Dataset records
══════════
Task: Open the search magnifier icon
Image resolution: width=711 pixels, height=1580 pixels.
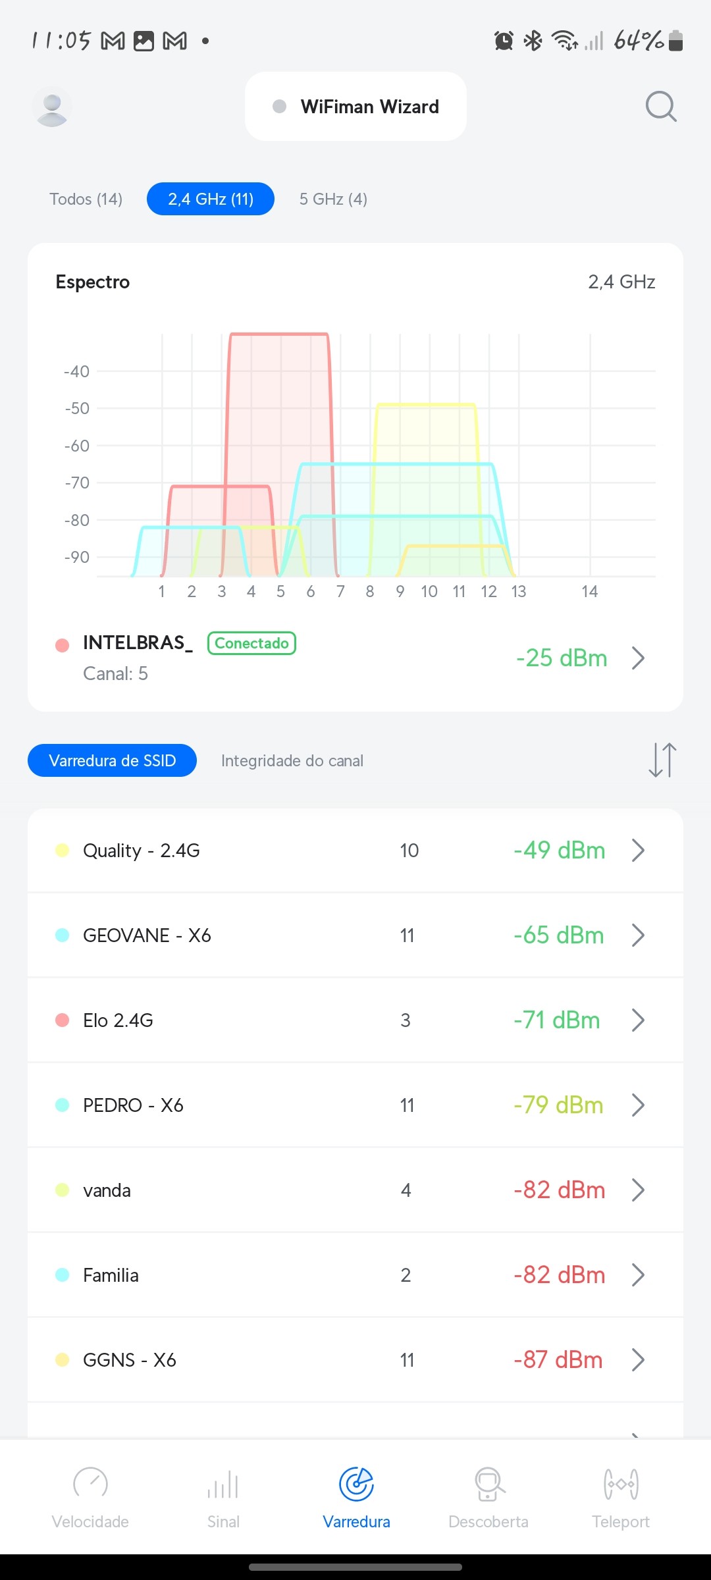Action: [661, 107]
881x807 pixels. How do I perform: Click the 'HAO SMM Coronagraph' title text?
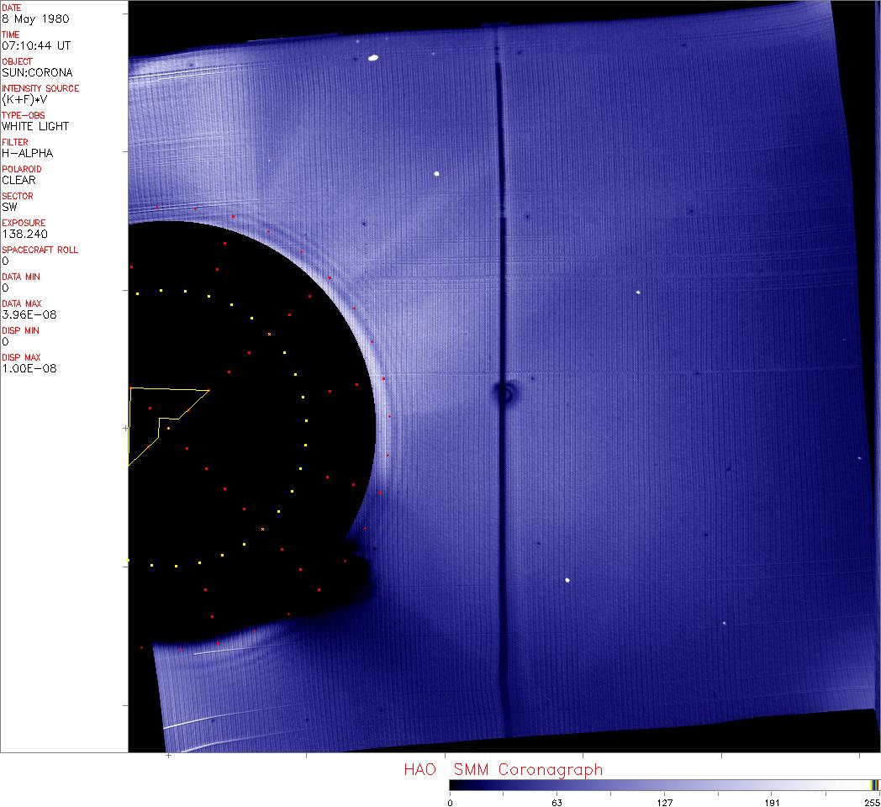coord(503,769)
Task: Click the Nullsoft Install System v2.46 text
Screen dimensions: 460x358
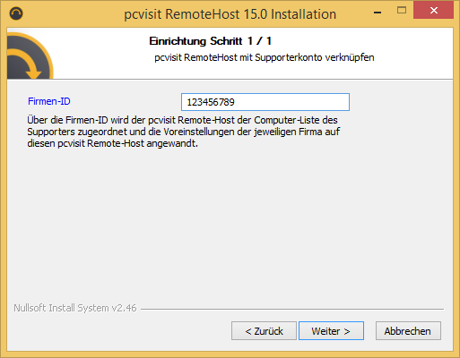Action: [75, 308]
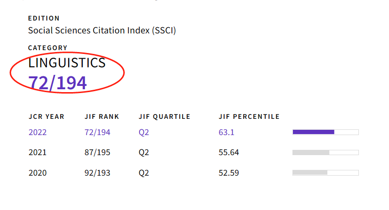This screenshot has width=389, height=210.
Task: Click the 87/195 JIF rank value
Action: coord(97,153)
══════════
» **Task item**:
Each record should be copied exactly, and each image left out.

» **Output below**:
Task: Open the search magnifier icon
Image resolution: width=711 pixels, height=1580 pixels.
Action: [661, 107]
881x807 pixels. How do I perform: Click the 'HAO SMM Coronagraph' title text?
coord(503,769)
Task: Click the Nullsoft Install System v2.46 text
Screen dimensions: 460x358
Action: [75, 308]
This screenshot has width=389, height=210.
Task: Click the 87/195 JIF rank value
Action: coord(97,153)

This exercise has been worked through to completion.